Task statement:
The reply should consist solely of the lines from the one that holds "Given: Open the Select SMS Template dropdown" through the last line of the material, reproduced exactly; no pictures belong in it.

Input data:
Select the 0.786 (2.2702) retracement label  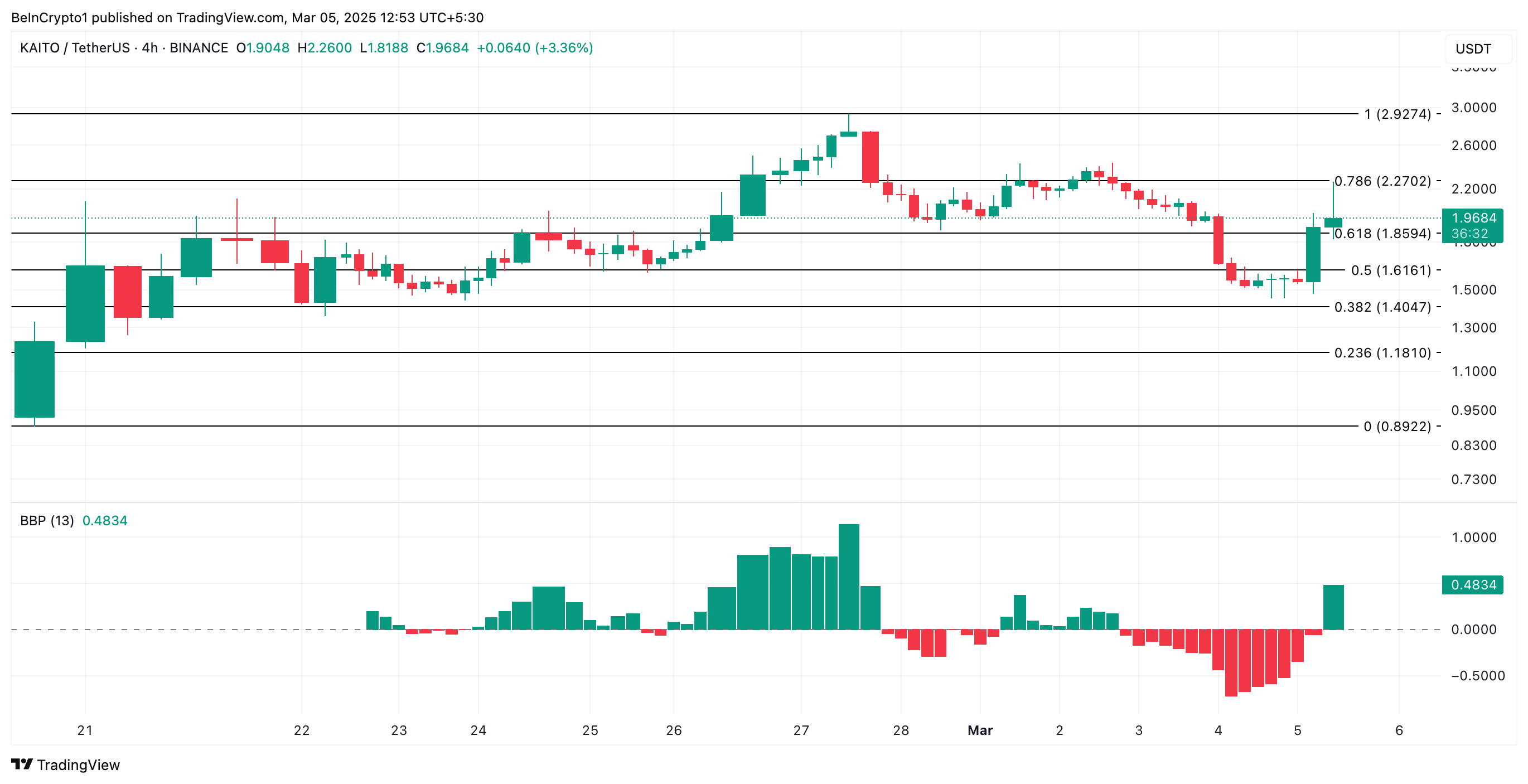[1382, 181]
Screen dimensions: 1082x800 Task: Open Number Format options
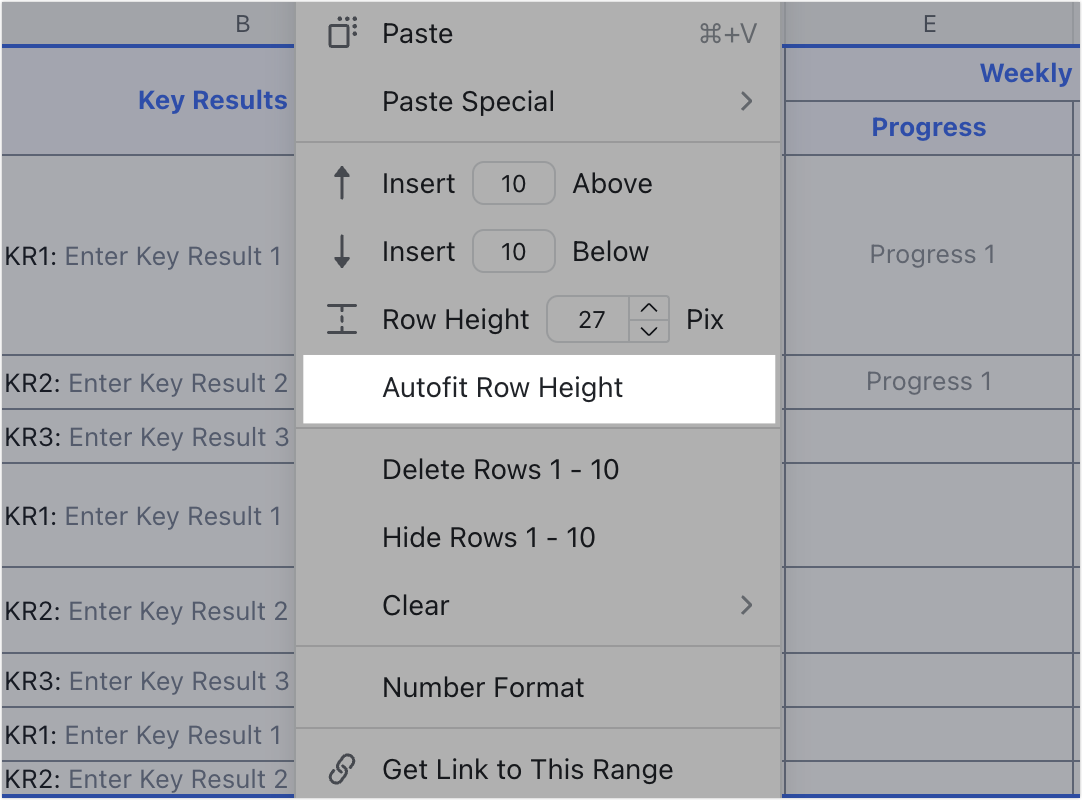[x=482, y=687]
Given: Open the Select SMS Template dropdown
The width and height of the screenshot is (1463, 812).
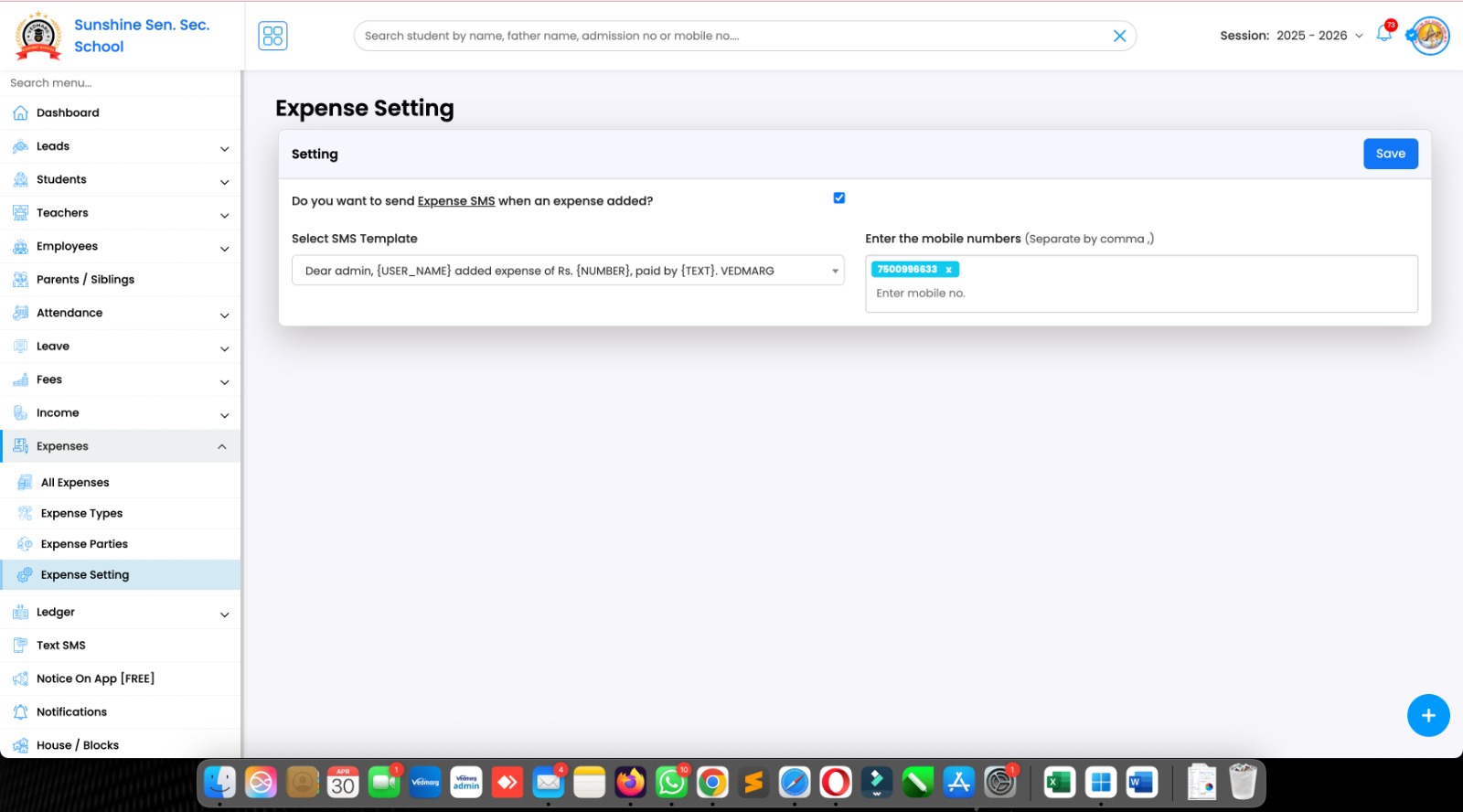Looking at the screenshot, I should [567, 271].
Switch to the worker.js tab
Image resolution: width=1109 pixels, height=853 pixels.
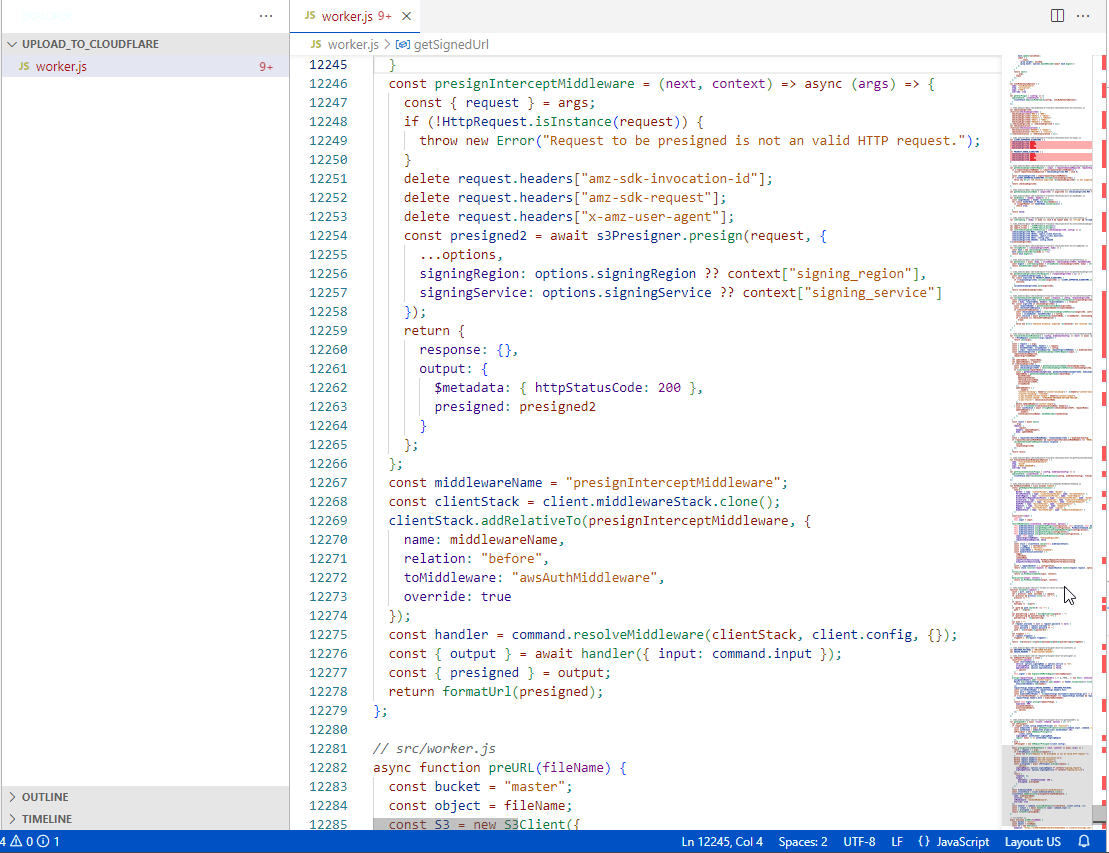[x=346, y=16]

Expected answer:
Given: Open the Select SMS Template dropdown
The width and height of the screenshot is (1463, 812).
Looking at the screenshot, I should [567, 271].
Switch to the worker.js tab
Image resolution: width=1109 pixels, height=853 pixels.
[x=346, y=16]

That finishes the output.